- Born: 25 December 1937 Seriana, Batna, French Algeria
- Died: 29 December 2023 (aged 86) Algiers, Algeria
- Military career
- Branch: Algerian People's National Armed Forces (Army) High Council of State (Algeria)
- Service years: 1949–1993
- Rank: Major-General
- Commands: Chief of Staff of the People's National Army
- Conflicts: Algerian Civil War

= Khaled Nezzar =

Algerian general (1937–2023)

Major-General Khaled Nezzar (خالد نزّار; 25 December 1937 – 29 December 2023) was an Algerian general and a member of the High Council of State of Algeria. He was born in the douar of Thlet, in Seriana in the Batna region. His father, Rahal Nezzar, was a former non-commissioned officer in the French army who had turned to farming after World War II. His mother died in 1941.

==Military career==
After studying in the local native school (école indigène), Nezzar was transferred to a school for troops' children at Koléa, and then joined the French army, studying at the Strasbourg military school in Algiers where non-commissioned officers were trained. Nezzar subsequently served with the 13e Régiment de tirailleurs before gaining commissioned rank as a junior officer in the French Army.

Nezzar was of a number of Algerian professional soldiers who gained their initial training and experience serving with the French forces before defecting to the nationalist FLN forces during the final years of the War of Independence. Nezzar and another Muslim officer reached Tunis by way of Rome in 1958. His French service made him valuable as a staff officer to the FLN, although he recalled receiving the cool greeting "you left it late" from his new commander.

After independence in 1962, Nezzar remained in the new Algerian army, and started rising through the ranks. He went to Moscow in 1964 to receive military training at the M. V. Frunze Military Academy. Upon his return in 1965, he was named Director of Materiel in the Ministry of National Defense. Soon after Houari Boumedienne's coup, he was put in charge of the Saharan 2nd Motorized Infantry, based around Ain Sefra. In 1968, he was sent to Egypt to help guard the Egypt–Israel line of control, which at the time (just after the Six-Day War) witnessed regular artillery bombardments and aerial bombings.

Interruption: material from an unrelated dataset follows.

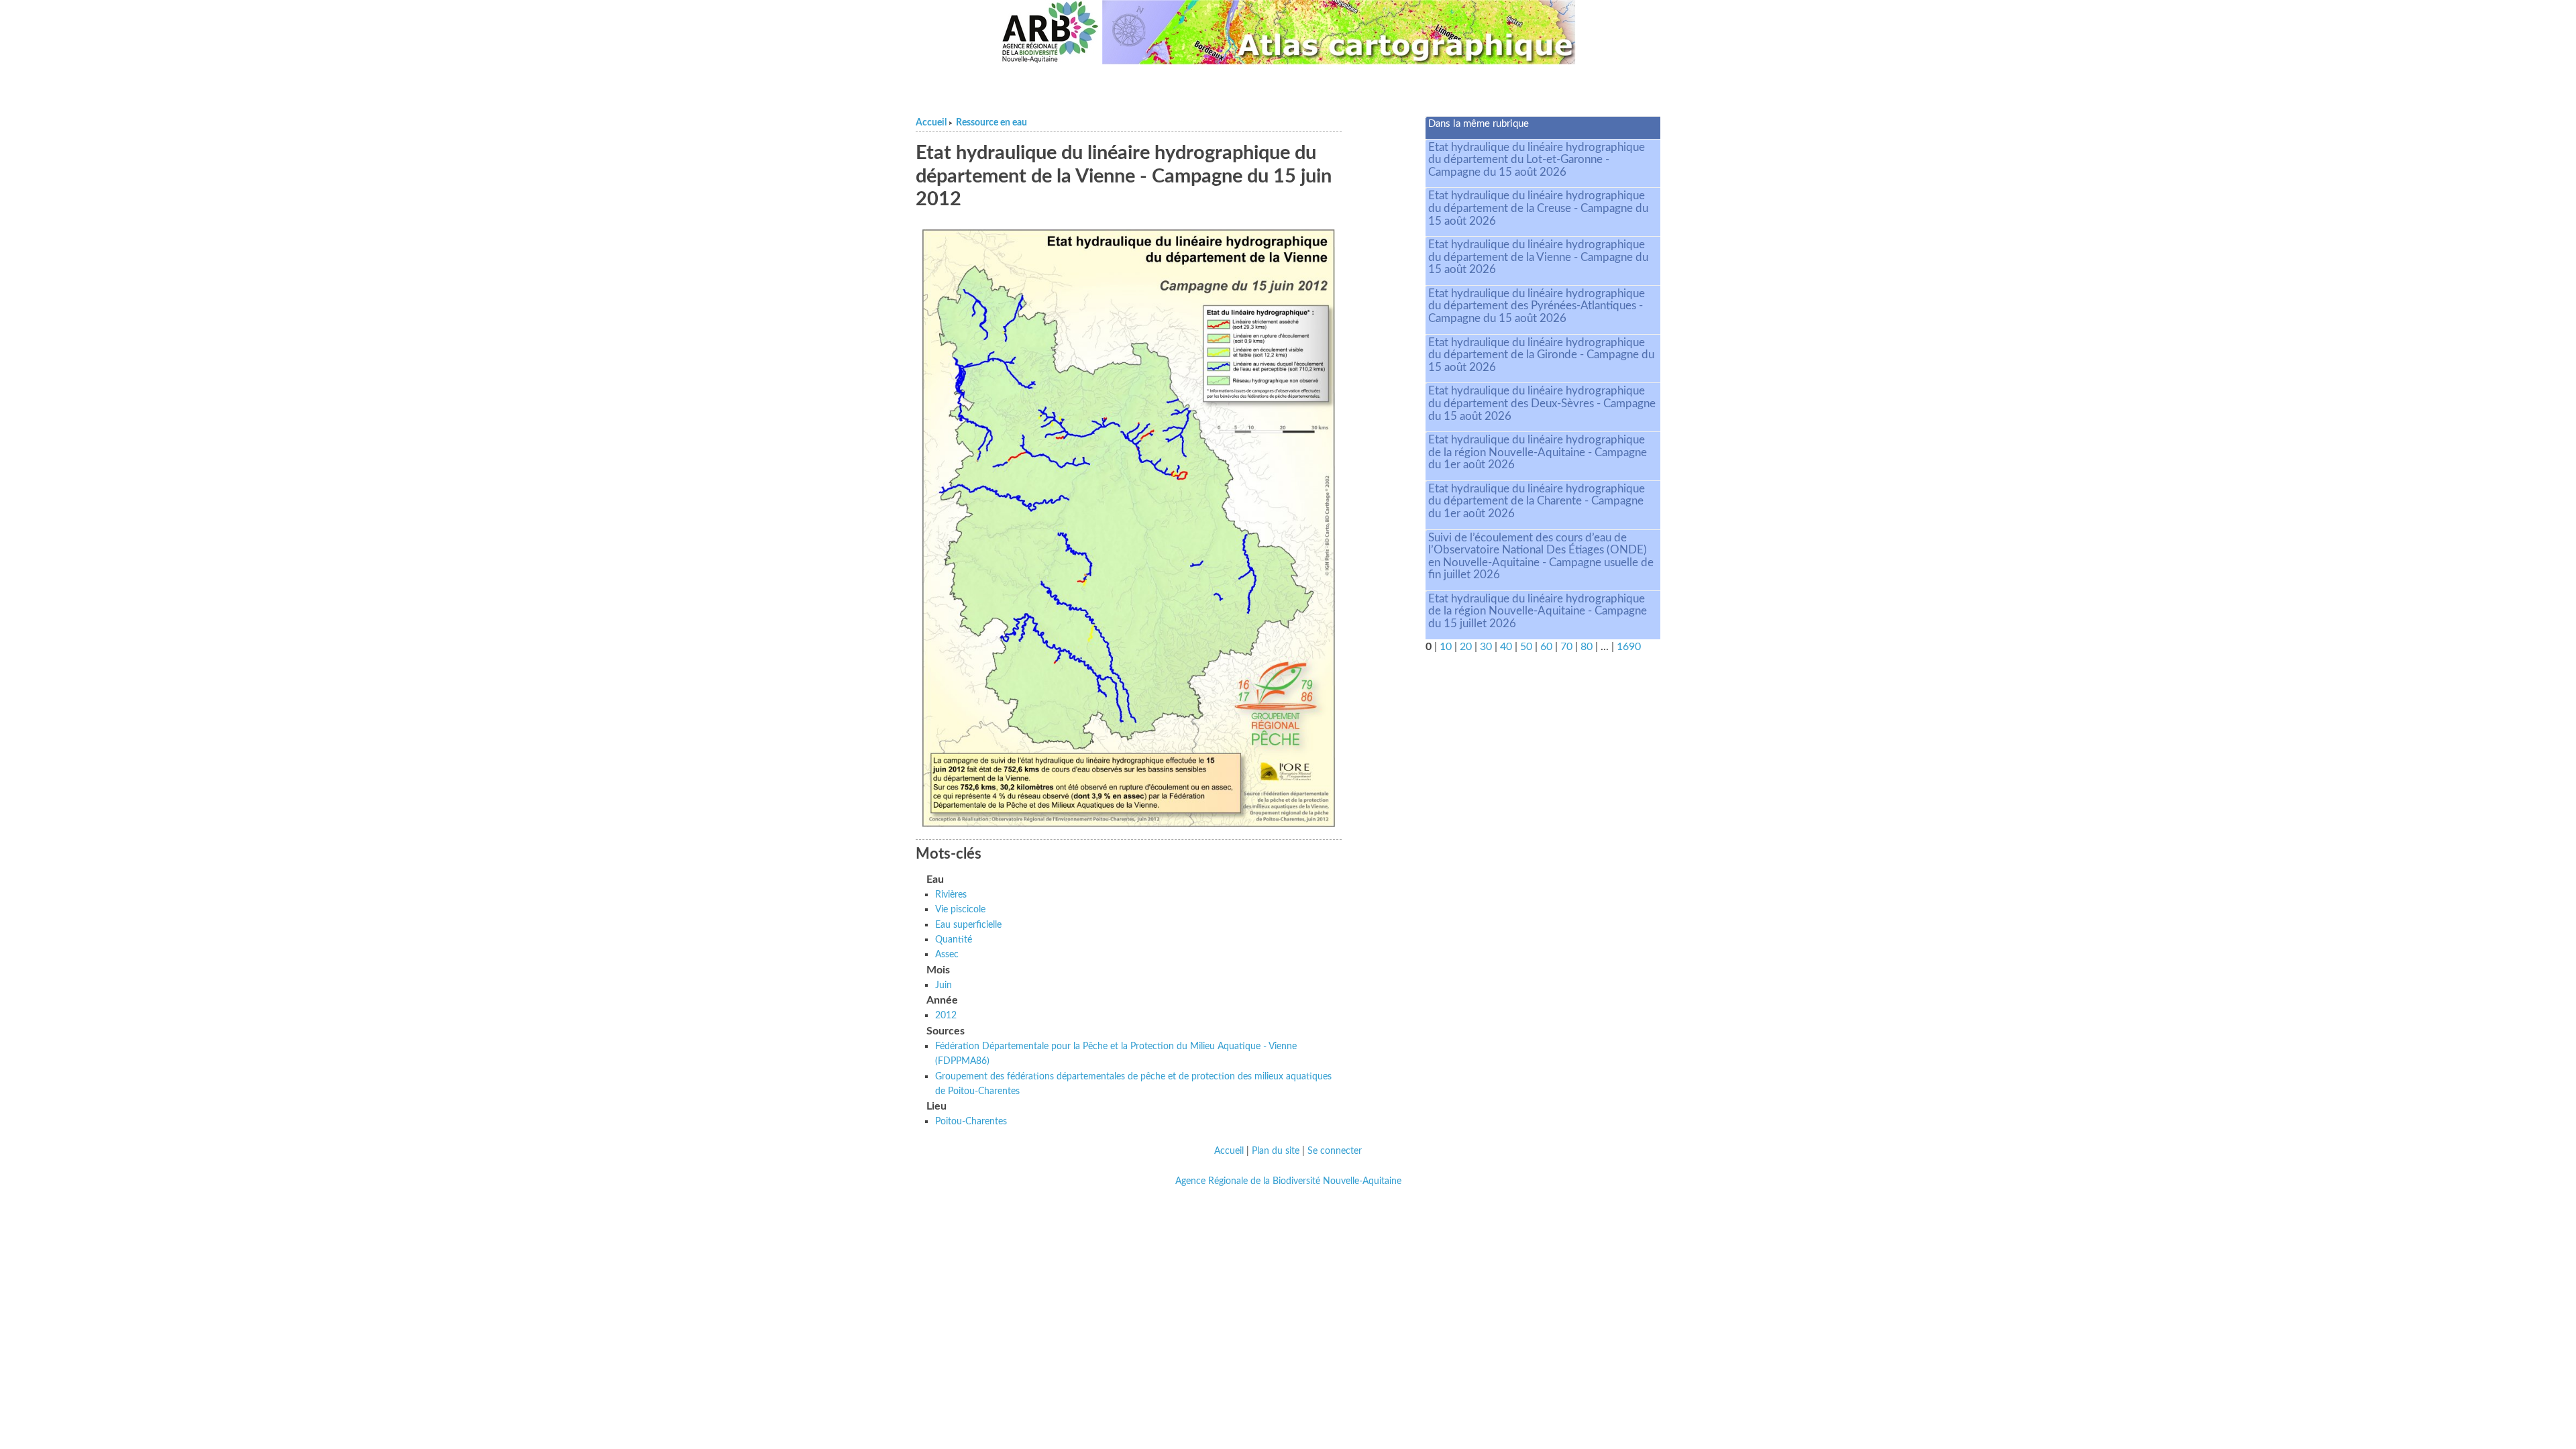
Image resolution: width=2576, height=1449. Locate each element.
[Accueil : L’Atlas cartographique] (1339, 32)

After returning from Egypt, he was put in charge of training Algeria's first paratroopers, with Soviet help, at Biskra.

In 1975, he went through further training at the École supérieure de guerre in Paris; at this point, he was a Lieutenant-Colonel. He returned in his second year without finishing his studies, having been summoned back to command troops in Tindouf at the height of the Moroccan-Algerian conflict over the Western Sahara issue. He spent the next seven years in the Béchar-Tindouf area.

After Chadli Bendjedid took power, Nezzar was sent away from Tindouf to the east, a decision which he resented. He rose rapidly through the ranks, and, by 1988, he was a ground forces commander at Ain Naadja in Algiers, where he played a significant role in suppressing the "Black October" riots.

==Political career==
Nezzar became Minister of Defense in July 1990. In his memoirs, he recounts his hostility during this period to the interim prime minister Mouloud Hamrouche and president Chadli Bendjedid, whom he accuses of effectively "conniving" with the Islamic Salvation Front for the sake of increasing their power.

After the Islamic Salvation Front's electoral victory in 1991, he, along with Larbi Belkheir, was among the leading generals who decided to depose then-President Chadli Bendjedid and annul the elections, marking the beginning of the Algerian Civil War. He became a member of the new provisional governing body, the High Council of State (HCS), when it was established in January 1991. He survived an assassination attempt in February 1993 in El Biar (Algiers), and gave up his position five months later, when the HCS's mandate terminated. In 1999, he (unusual for an Algerian general) published his memoirs, written in French and translated into Arabic.

==Personal life==
In October 2001, Khaled Nezzar's son Lotfi violently attacked a Le Matin reporter, Sid Ahmed Semiane, for having criticized his father. He had already threatened him several times. Nezzar apologized for his son's actions three days later; his son was eventually found guilty in court, and paid a fine of 12 euros.

In 2002, Nezzar sued the dissident officer Habib Souaidia in Paris for defamation. Souaidia had accused him of "being responsible for the assassination of thousands of people", blaming him and other generals for starting the war and committing massacres attributed to the Armed Islamic Group. As the trial began, nine Algerians in Paris filed complaints against Nezzar for torture and inhumane treatment; he left Paris before these could be evaluated, saying he did not want to risk a diplomatic incident. The court found Souaidia innocent.

===Death===
Nezzar died in Algiers on 29 December 2023, at the age of 86.